Please output exactly the run of lines that starts at the line with "1417x840 pixels." and ends at the last line of the records below.
-- Exercise input follows --
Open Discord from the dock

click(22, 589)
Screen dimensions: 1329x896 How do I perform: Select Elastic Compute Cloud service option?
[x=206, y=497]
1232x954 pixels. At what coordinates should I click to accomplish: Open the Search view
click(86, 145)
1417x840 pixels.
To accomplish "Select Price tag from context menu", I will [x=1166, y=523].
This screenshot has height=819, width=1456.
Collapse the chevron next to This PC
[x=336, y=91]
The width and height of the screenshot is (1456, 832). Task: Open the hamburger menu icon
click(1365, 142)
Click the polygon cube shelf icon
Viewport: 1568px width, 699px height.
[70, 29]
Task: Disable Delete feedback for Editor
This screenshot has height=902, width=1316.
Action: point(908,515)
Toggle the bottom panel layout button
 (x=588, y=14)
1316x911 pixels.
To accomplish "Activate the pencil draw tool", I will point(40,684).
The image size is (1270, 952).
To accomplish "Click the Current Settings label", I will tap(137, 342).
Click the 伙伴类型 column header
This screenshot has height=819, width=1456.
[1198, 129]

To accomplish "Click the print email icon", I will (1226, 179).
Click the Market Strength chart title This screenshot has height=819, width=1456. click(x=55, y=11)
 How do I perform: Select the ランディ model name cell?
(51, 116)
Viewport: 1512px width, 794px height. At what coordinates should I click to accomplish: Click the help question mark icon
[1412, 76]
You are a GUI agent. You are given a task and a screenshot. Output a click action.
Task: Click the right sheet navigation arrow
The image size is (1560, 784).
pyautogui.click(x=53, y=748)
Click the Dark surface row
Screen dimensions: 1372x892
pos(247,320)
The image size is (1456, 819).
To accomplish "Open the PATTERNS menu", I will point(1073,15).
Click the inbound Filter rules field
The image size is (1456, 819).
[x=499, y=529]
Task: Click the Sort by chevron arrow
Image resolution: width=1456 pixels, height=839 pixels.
-- Exercise input concluded --
= Answer to the problem =
1417x840 pixels.
To accomplish "Select Price tag from context menu", I will [x=1166, y=523].
This screenshot has height=819, width=1456.
Collapse the chevron next to This PC
[x=336, y=91]
The width and height of the screenshot is (1456, 832). Task: Open the hamburger menu icon
click(1365, 142)
Click the polygon cube shelf icon
Viewport: 1568px width, 699px height.
[70, 29]
Task: Disable Delete feedback for Editor
This screenshot has height=902, width=1316.
Action: point(908,515)
Toggle the bottom panel layout button
 (x=588, y=14)
1316x911 pixels.
To accomplish "Activate the pencil draw tool", I will point(40,684).
The image size is (1270, 952).
To accomplish "Click the Current Settings label", I will tap(137, 342).
Click the 伙伴类型 column header
This screenshot has height=819, width=1456.
[1198, 129]

To accomplish "Click the print email icon", I will (1226, 179).
Click the Market Strength chart title This screenshot has height=819, width=1456. click(x=55, y=11)
 How do I perform: Select the ランディ model name cell?
(51, 116)
Viewport: 1512px width, 794px height. At what coordinates should I click to accomplish: Click the help question mark icon
[1412, 76]
You are a GUI agent. You are given a task and a screenshot. Output a click action.
Task: Click the right sheet navigation arrow
The image size is (1560, 784).
pyautogui.click(x=53, y=748)
Click the Dark surface row
Screen dimensions: 1372x892
pos(247,320)
The image size is (1456, 819).
To accomplish "Open the PATTERNS menu", I will point(1073,15).
Click the inbound Filter rules field
The image size is (1456, 819).
[x=499, y=529]
Task: Click the Sort by chevron arrow
Image resolution: width=1456 pixels, height=839 pixels.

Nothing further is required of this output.